Monitoring Remote Linux Files

Last updated on 17 March, 2023

Due to our collector architecture, our script collector method can only launch scripts from the local collector machine. The collector is not natively able to directly launch files or execute scripts that are present on aremote host.

Generally, it is best practice to avoid remote execution for monitoring purposes, whenever possible. In most cases, it should be possible to serve the information that you would like to monitor via a webpage, API, SNMP, or database connection so that it can be accessed remotely from the collector machine with very little overhead.

But if you are interested in monitoring your files that are remote location, there are extra steps necessary to achieve this. Here is our recommendation:

Preparing File Monitoring Script On Host

On the remote host machine, you will need to prepare a basic script that prints to standard output the values that you are interested in monitoring, and then you will need to extend this command into SNMP so that the collector can remotely query your host for this information. The below example uses the Linux “date” utility to output the age of a remote file:

echo "$((`date +%s ` - `date +%s -r dump.sql` ))"

(This would return the age of a file named “dump.sql”, in seconds.)

Extending your File Monitoring Script into SNMP

Once you have a script that captures the value that you want, you will need to extend this script into SNMP. The process has been expertly detailed in our blog posting How to Teach an Old SNMPD New Tricks.

After this has been done, you will need to create a simple SNMP-collecting datasource in LogicMonitor, which allows your collector to query your newly extended OID.


Depending on what exactly you are hoping to monitor on your remote machine, there may be alternatives to remotely access this information:

  • Via a different protocol (JMX for Java applications, JDBC for databases, etc.)
  • By installing a collector locally on each remote host.
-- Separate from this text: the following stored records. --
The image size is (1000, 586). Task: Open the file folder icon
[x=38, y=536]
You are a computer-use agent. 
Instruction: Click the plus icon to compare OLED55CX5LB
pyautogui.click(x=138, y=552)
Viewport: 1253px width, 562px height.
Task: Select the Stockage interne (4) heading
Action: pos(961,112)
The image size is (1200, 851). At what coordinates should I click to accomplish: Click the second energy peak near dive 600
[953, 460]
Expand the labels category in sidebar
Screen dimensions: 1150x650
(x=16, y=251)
Monitor host with itself as a collector.
  • Create a wrapper script on the collector machine that performs a remote connection to the remote and launches a script that is present on the remote host’s filesystem via a script DataSource
    • We offer several options to directly embed a Groovy script to execute local or remote scripts.

Final Considerations

Remote file monitoring is definitely possible to achieve in LogicMonitor, but do keep in mind that this type of data collection is generally the most intensive to implement, both in terms of strain on your network and the collector itself, as well as the complexity in the design that this type of solution demands.
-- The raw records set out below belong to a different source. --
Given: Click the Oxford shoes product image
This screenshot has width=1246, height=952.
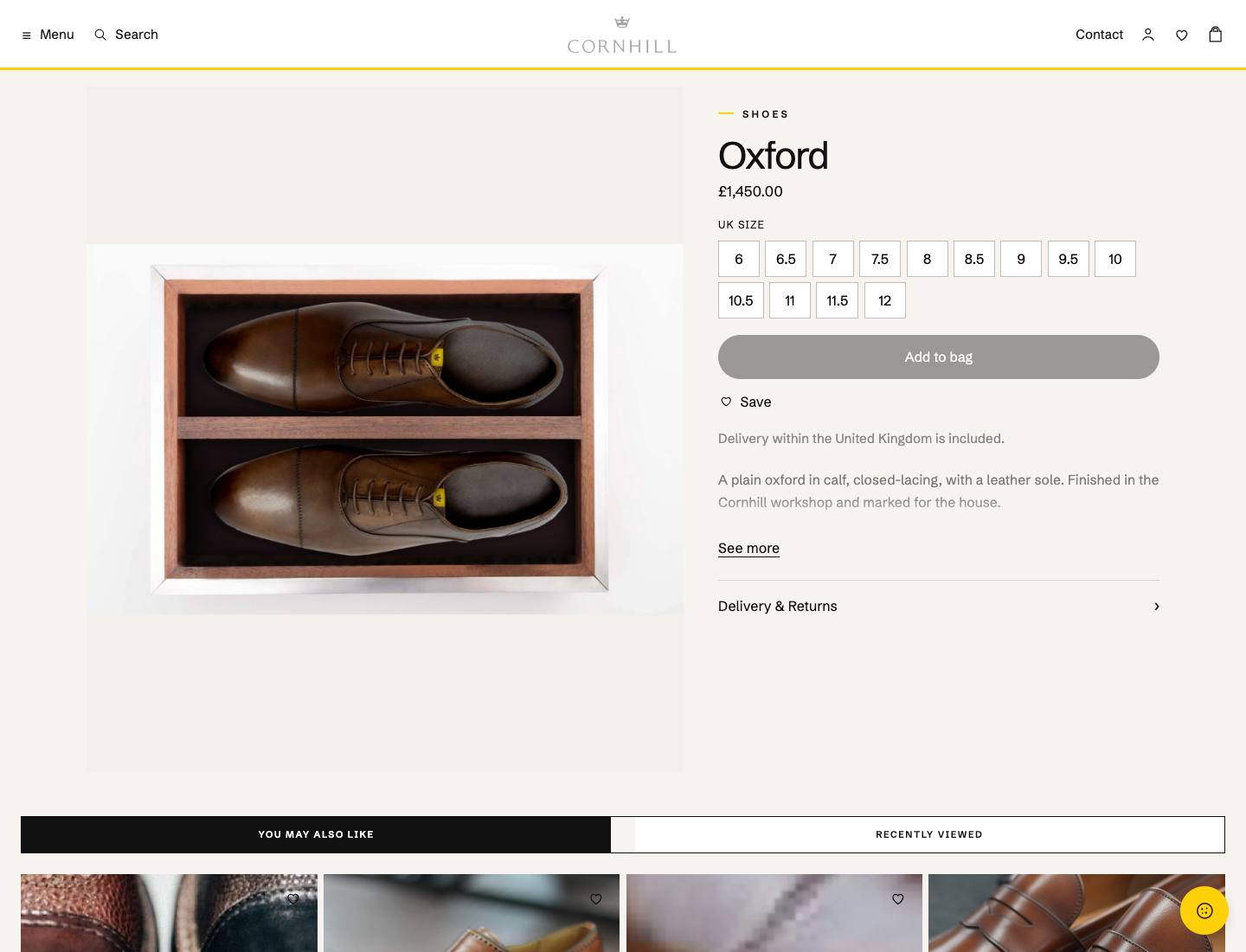Looking at the screenshot, I should 385,429.
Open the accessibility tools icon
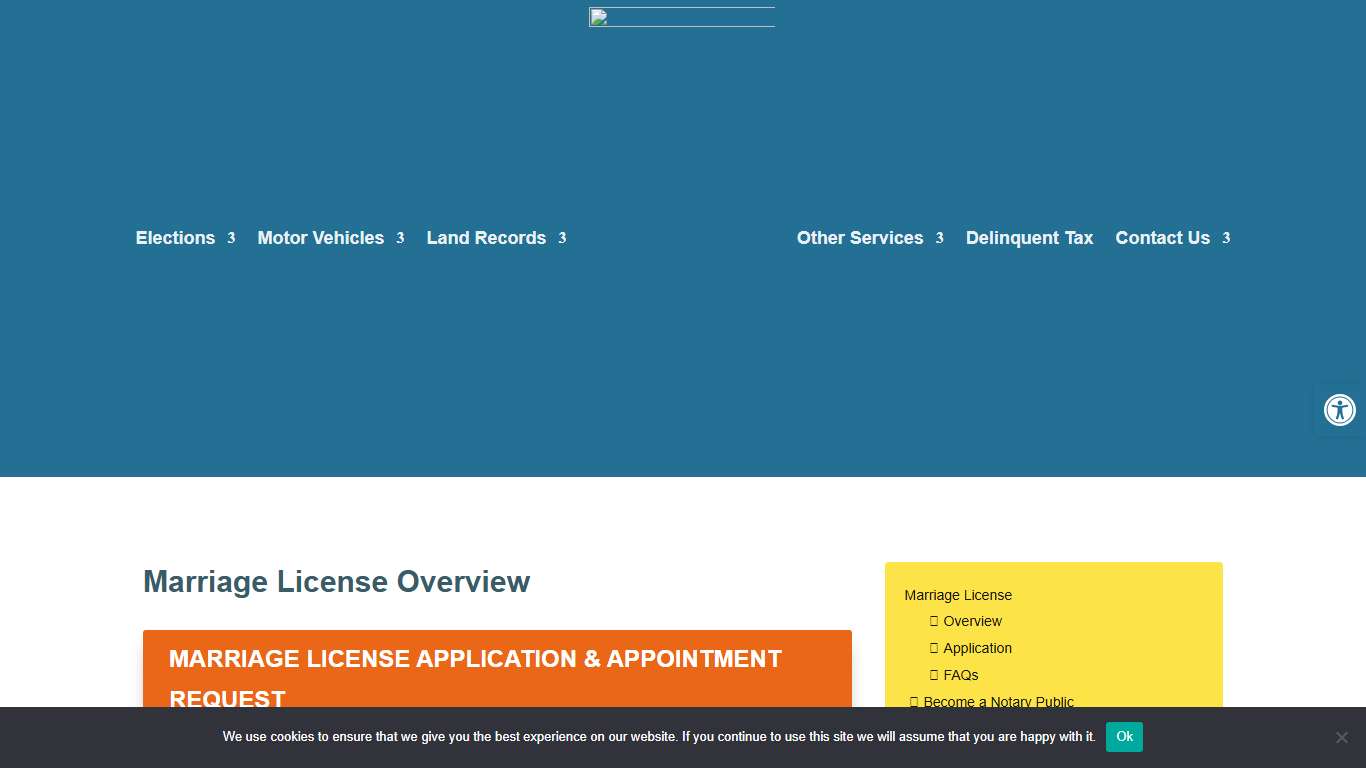Image resolution: width=1366 pixels, height=768 pixels. point(1339,410)
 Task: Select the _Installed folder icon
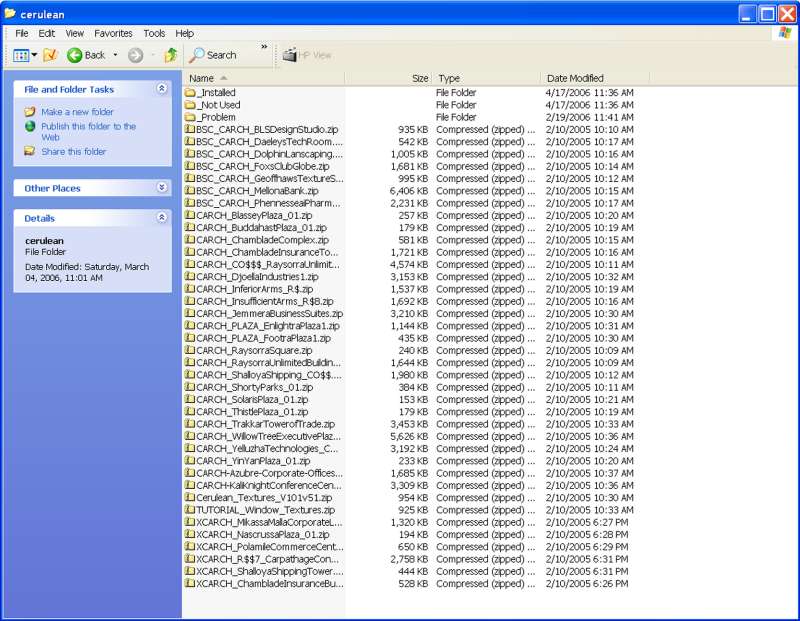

We advise that you reserve script-based data collection as a last-resort method to obtain the metric(s) that you are after. Other considerations:

  • Ideally, design your script data collection so that it works under a single-instance datasource. If it is necessary to have multiple instances enabled, try to use a non-script ActiveDiscovery method, whenever possible.
  • For multi-instance datasources, design your script in a way that it generates as few instances as possible. If large amounts of instances are generated across multiple hosts, this may cause the collector to behave unstably (gaps in graphs, collector restarts, etc.). This may be corrected by allotting more threads to the “collector.script” module in the agent.conf configuration file.